*** ТЕКСТ ДЛЯ ЧТЕНИЯ
Я хорошо знаю, что удобнее всего было бы ограничиться утверждением в общих формулах основных доктрин нашей партии, чем брать на себя ответственность за управление в существующем обществе. В той мере, в какой наша партия растет, в той мере, в какой она делается силой, с которой все вынуждены считаться, неизбежно, что эта сила воздействует на силы, окружающие ее, и иногда они объединяются с ней. Разве возможно, чтобы наша партия перед лицом большого числа реакционных организации не проявляла никакой заинтересованности в судьбе оказавшейся в опасности республики?

Жорес настойчиво развивает свою идею об активной роли социалистической партии, которая обязана попользовать любую возможность для увеличения своего влияния и создания лучших условий для движения к социализму. «Если бы мы, – говорил Жорес. – были уверены в близости момента победы социализма, то бесполезно было бы останавливаться на реформах, но так как этого момента никто не может определить, то нам следует добиваться наибольшей жатвы со всех полей, которые мы обрабатываем. Оставаясь безусловными революционерами по отношению к буржуазному государству, борьбу с ним надо вести не издалека, но проникая, насколько это возможно, в самое сердце враждебной крепости».
******
*** ИСХОДНЫЕ ДАННЫЕ
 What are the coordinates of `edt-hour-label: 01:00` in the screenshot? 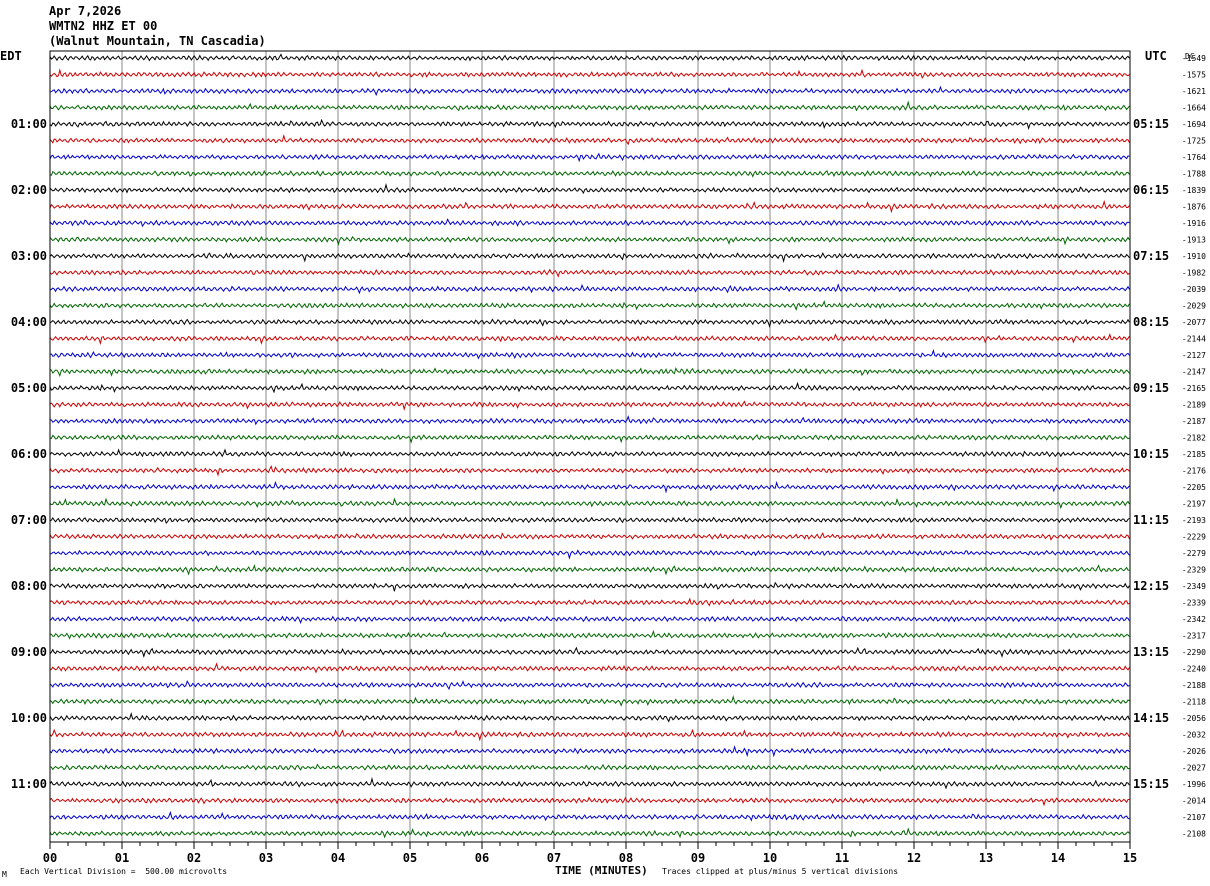 It's located at (29, 124).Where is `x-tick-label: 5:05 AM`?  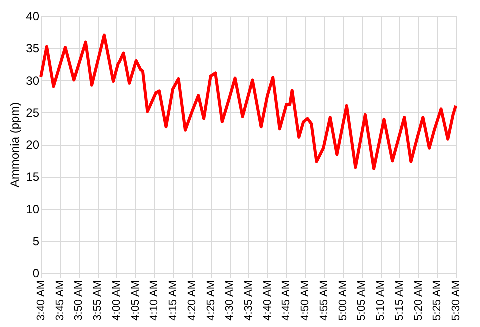 x-tick-label: 5:05 AM is located at coordinates (362, 300).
******
- _ОБ УПРАЖНЕНИИ_
Напишите продолжение текста о взглядах Жореса на роль социалистической партии, начиная сразу после его последнего предложения.

- _ПОЛЕ ОТВЕТА_
Но, защищая общий принцип возможности участия социалиста в правительстве, Жорес понимает, что трудно защищать конкретный шаг Мильерана, на который тот пошел, не спросив согласия партии, даже подло обманув ее. Поэтому Жорес делает уступку: он заявляет, что в будущем ни один социалист не может стать министром, не получив согласия партии и не подчинившись ее контролю. Хотя слова Жореса встречают одобрение не только его сторонников, но и многих членов гэдистской партии, он находится в очень трудном положении. Никогда еще он не был объектом столь сильной и во многом верной критики со стороны социалистов, со стороны своих единомышленников. Что мог он возразить на слова Лафарга о том, что присутствие социалиста в буржуазном правительстве возлагает на него ответственность за все ошибки, все преступления этого правительства, такие, например, как расстрелы бастующих рабочих?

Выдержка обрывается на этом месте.